EXERCISE:
From the article on the Kazakh COVID-19 vaccine, copy word for word the passage that begins with the words "The institute has a contract" and ends with the words "on March 25th.".

WHO Approves Kazakh COVID-19 Vaccine for Preclinical Trials

The World Health Organization (WHO) registered the inert SARS-Cov2 vaccine developed at the Kazakh Research Institute for Biological Safety Problems to the shortlist of COVID-19 candidate vaccines in preclinical evaluation on May 15.

Photo credit: inform.kz.

The developers created it on the basis of a virus strain isolated from patients in Kazakhstan. The vaccine will undergo a series of preclinical and clinical trials.

“This is a significant contribution of Kazakh science to ensuring the biological safety of our state, as well as evidence of the country’s strong scientific potential. The staff of the institute have once again shown their leading role in the development of new types of vaccines against dangerous diseases,” Kazakh Minister of Education and Science Askhat Aymagambetov congratulated the research institute in a telegram, quoted by inform.kz.

A screenshot from the WHO’s draft landscape document of COVID-19 candidate vaccines as of May 15.

The Kazakh Research Institute of Biosafety Problems is part of the Science Committee of the Ministry of Education and Science. It is Kazakhstan’s only state organization that decides on the development of domestic technologies for the manufacture, testing and registration of medical immunobiological medications at the Kazakh Ministry of Health.

The institute has a storied history of more than 60 years. It has been engaged in the development of threat detection tools and methods, biological safety assessment and the manufacture of diagnostic and preventive drugs, including those against especially dangerous viral diseases found in humans, animals and birds.

It has developed and introduced into production 67 types of vaccines, 15 test systems, and more than 30 biological products. The institute’s first registered vaccines are influenza A / H5N1 Kazfluvac (bird flu) and A / H1N1Refluvac (swine flu).

The institute has a contract with the WHO for vaccine development and conducts joint research with leading research centers and institutes of the world such as the Federal State Budget Scientific Institution Research Institute of Influenza and the Research Institute of Primatology (Russia), among others.

Kassym-Jomart Tokayev visited the National Center for Biotechnology and instructed the institute to continue work on the development of a COVID-19 vaccine on March 25th.

SUPPLIED DATA:
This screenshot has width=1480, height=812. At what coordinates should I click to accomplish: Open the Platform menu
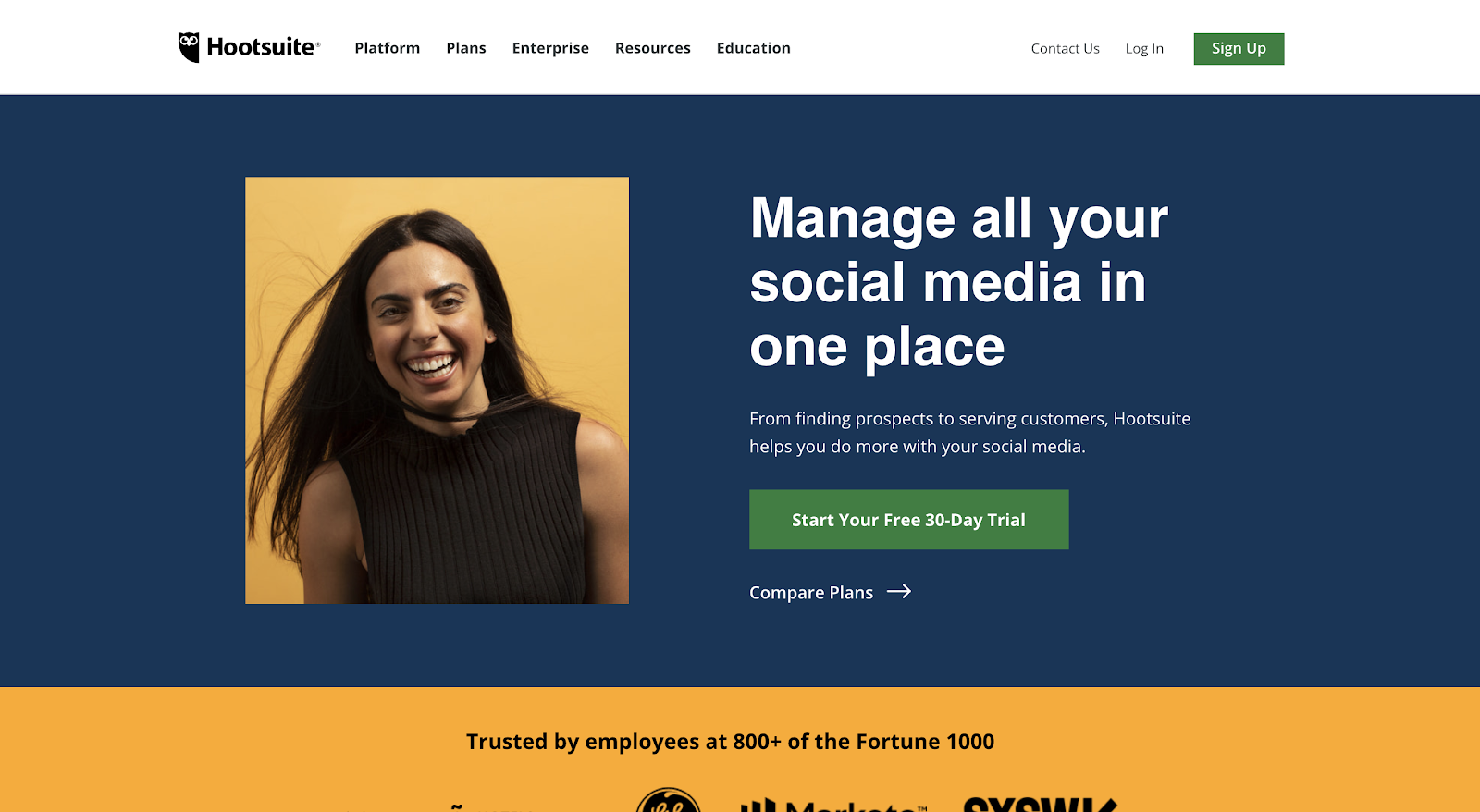coord(387,48)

EXERCISE OUTPUT:
The institute has a contract with the WHO for vaccine development and conducts joint research with leading research centers and institutes of the world such as the Federal State Budget Scientific Institution Research Institute of Influenza and the Research Institute of Primatology (Russia), among others.

Kassym-Jomart Tokayev visited the National Center for Biotechnology and instructed the institute to continue work on the development of a COVID-19 vaccine on March 25th.